Wendy Arnold is a co-founder of ELT-Consultants www.elt-consultants.com. She has been a primary classroom English teacher in a state school in Hong Kong (for 15 years), teaching 6 to 12 year olds. She has also written coursebooks for primary students, delivered training programmes for teachers and trainers, and worked as a consultant with Ministries of Education during Education Reform projects. She has worked on CLIL projects in The Netherlands, Pakistan and the United Arab Emirates, writing and delivering materials and training. She holds an MA in Teaching English to Young Learners.
Science and Environment in the primary English classroom. This session will look at (a) ways to introduce the concept of ‘Animals’ at three levels using English. Teachers will learn how the use of body movement assists to remember animal names, as well as comparing different animals, their groups and parts of animals; (b) ways to introduce the concept of ‘around our local area’ at three levels using English. Teachers will learn how to introduce how water is used in the home and why it should be saved, as well as understand who helps us in the community. The importance of looking after the environment will be explored as well as how people affect the habitats around us.

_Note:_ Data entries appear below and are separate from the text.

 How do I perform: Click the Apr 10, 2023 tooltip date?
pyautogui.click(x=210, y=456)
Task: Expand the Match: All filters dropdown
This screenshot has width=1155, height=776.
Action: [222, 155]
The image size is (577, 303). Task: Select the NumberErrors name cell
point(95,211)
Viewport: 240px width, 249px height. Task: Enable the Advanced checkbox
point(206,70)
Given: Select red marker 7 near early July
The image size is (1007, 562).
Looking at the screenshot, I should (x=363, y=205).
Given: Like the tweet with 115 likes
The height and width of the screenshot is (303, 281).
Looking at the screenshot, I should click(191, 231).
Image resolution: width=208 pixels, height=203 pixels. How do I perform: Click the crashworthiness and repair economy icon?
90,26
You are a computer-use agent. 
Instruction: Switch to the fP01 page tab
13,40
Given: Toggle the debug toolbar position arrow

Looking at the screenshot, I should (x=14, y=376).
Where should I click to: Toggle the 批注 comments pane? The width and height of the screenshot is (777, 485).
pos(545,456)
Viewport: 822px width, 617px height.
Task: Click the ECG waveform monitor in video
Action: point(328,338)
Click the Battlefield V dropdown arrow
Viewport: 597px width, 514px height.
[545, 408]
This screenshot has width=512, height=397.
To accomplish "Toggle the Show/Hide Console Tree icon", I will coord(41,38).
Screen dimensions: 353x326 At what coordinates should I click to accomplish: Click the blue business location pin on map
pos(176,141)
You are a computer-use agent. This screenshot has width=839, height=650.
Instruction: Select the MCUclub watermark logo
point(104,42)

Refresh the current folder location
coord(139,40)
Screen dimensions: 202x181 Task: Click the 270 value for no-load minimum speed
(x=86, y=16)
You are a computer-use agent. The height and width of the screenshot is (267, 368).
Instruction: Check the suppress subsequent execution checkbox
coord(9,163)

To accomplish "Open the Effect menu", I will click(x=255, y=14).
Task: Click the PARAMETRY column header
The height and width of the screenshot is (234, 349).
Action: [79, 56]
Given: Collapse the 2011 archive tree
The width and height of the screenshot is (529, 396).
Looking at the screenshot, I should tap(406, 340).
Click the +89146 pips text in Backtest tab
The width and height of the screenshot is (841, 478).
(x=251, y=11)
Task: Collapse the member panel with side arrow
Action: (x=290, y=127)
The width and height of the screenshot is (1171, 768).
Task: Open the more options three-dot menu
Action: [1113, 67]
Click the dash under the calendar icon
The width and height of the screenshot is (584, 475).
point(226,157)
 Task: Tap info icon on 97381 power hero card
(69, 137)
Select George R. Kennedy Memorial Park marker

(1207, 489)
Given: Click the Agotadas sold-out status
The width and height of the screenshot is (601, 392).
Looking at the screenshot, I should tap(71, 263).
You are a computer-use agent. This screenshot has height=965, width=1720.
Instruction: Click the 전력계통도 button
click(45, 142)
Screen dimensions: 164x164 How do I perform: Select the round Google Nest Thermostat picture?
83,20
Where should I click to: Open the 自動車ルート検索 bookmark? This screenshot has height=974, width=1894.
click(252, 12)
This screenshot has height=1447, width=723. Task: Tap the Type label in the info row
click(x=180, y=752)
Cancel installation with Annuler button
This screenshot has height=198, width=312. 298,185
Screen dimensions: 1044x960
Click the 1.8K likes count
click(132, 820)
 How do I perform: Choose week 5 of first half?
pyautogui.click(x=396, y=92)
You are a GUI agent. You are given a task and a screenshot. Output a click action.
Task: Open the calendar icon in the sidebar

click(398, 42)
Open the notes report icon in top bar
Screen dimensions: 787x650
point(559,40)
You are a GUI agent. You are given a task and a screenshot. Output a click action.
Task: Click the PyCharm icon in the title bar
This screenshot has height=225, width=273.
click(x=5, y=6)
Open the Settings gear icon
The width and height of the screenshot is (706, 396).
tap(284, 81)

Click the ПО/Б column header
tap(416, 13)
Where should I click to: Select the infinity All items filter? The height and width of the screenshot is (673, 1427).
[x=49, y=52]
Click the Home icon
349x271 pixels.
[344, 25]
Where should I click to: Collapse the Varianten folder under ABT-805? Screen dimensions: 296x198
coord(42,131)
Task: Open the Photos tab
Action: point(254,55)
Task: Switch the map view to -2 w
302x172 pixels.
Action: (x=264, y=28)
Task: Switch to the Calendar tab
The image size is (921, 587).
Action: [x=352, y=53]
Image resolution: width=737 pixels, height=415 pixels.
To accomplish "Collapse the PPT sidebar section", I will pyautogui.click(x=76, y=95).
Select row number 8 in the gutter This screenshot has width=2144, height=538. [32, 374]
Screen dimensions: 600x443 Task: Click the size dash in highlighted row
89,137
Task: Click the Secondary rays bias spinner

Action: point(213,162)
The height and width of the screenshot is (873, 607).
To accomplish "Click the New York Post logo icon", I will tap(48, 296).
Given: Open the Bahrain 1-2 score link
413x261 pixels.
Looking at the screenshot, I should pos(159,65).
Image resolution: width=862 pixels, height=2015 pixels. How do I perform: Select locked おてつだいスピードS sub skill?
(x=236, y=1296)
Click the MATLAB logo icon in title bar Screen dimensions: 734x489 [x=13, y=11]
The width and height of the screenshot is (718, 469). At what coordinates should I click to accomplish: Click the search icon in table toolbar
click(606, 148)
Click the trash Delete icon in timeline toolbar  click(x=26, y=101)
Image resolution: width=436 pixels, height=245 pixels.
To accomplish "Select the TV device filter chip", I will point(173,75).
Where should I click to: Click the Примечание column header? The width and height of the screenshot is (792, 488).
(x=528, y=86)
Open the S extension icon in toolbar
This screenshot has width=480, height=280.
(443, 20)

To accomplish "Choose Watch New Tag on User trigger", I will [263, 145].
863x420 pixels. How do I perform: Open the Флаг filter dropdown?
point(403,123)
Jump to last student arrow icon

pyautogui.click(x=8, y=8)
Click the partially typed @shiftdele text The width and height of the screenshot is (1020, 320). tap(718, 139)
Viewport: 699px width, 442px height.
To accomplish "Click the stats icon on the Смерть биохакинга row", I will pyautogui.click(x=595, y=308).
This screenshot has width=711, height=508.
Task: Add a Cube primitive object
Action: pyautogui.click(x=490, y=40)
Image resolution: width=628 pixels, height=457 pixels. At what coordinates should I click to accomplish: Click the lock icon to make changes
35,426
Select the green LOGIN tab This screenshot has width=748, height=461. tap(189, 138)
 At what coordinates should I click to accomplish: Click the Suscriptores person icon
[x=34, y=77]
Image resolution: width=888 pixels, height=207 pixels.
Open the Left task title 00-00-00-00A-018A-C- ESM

Maths in the primary English classroom. This session will look at (a) ways to introduce the concept of ‘Numbers’ at three levels using English. Teachers will learn how to make the link between numerals and cognition using language, as well as simple addition and subtraction. Mental arithmetic will be practised, as well as working out number relationships; (b) ways to introduce shapes at two levels which includes a shape dance and maze.
Arts and Literacy in the primary English classroom. This session will look at (a) ways to introduce drama at two levels by the concept of a ‘zoo’ and by acting out a comic story; (b) ways to introduce a reading drama at one level by reading a play script.
Dr. Shelagh Rixon has worked extensively in Europe and Asia in a Young Learners connection, in particular in Italy where she was English Language Officer for the British Council during the education reforms leading to the teaching of foreign languages in the primary school there. She coordinated the MA in Teaching English to Young Learners at the University of Warwick until 2009. She now acts as an Associate Tutor for the University of Leicester. She has written course materials for Young Learners and is currently working on two books on assessment and Young Learners for Cambridge University Press and for Multilingual Matters.
Bringing assessment theory and classroom practice closer together. In this session we will look at the reasons for which assessment might take place in class. The session will include results and analysis of a questionnaire which has been used in a number of research projects and seems consistently to show that there are gaps between what research suggests is best practice and what teachers find feasible in class. We will investigate the concepts of informativeness, fairness, feasibility and appropriacy.
Assessment of Learning. Teachers need reliable and fair ways of judging for purposes such as grading pupils or tracking progress over time in a systematic and accurate way. Techniques discussed will include appropriate test tasks, training children in more realistic self-assessment, portfolio use and issues involved in matching children’s performance against the CEFR. The shortcomings of the current CEFR for use with children and current work on its improvement will be discussed.
Assessment for Learning. In the last 25 years Formative Assessment has taken on some new aspects and in contexts such as the UK it is now deeply integrated with teaching itself; it is now known as Assessment for Learning (AfL). The practice of AfL is new in foreign language teaching, but is beginning to gain ground. I will show some practical examples of how it can work at the whole class level and with individual children.